## PROBLEM TO WORK ON
Can you write out the items below again, swapping each "Expand" for "Unfold" and leaving everything else as it is?

## MATERIALS PROVIDED
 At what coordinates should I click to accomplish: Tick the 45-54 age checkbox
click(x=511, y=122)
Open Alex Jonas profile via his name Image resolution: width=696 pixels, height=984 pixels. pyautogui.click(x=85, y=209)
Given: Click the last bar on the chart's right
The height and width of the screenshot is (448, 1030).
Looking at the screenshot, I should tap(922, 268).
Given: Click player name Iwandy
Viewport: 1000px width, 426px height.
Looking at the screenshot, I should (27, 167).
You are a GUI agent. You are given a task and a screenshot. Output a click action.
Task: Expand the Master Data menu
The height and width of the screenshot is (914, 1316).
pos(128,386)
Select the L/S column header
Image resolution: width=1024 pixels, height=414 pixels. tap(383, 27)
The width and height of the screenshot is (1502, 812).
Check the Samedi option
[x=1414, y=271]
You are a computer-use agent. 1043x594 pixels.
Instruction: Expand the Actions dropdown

## REPLY TO THE TASK
 At what coordinates should I click to accomplish: Tick the 45-54 age checkbox
click(x=511, y=122)
Open Alex Jonas profile via his name Image resolution: width=696 pixels, height=984 pixels. pyautogui.click(x=85, y=209)
Given: Click the last bar on the chart's right
The height and width of the screenshot is (448, 1030).
Looking at the screenshot, I should tap(922, 268).
Given: Click player name Iwandy
Viewport: 1000px width, 426px height.
Looking at the screenshot, I should (27, 167).
You are a GUI agent. You are given a task and a screenshot. Output a click action.
Task: Unfold the Master Data menu
The height and width of the screenshot is (914, 1316).
pos(128,386)
Select the L/S column header
Image resolution: width=1024 pixels, height=414 pixels. tap(383, 27)
The width and height of the screenshot is (1502, 812).
Check the Samedi option
[x=1414, y=271]
You are a computer-use agent. 1043x594 pixels.
Instruction: Unfold the Actions dropdown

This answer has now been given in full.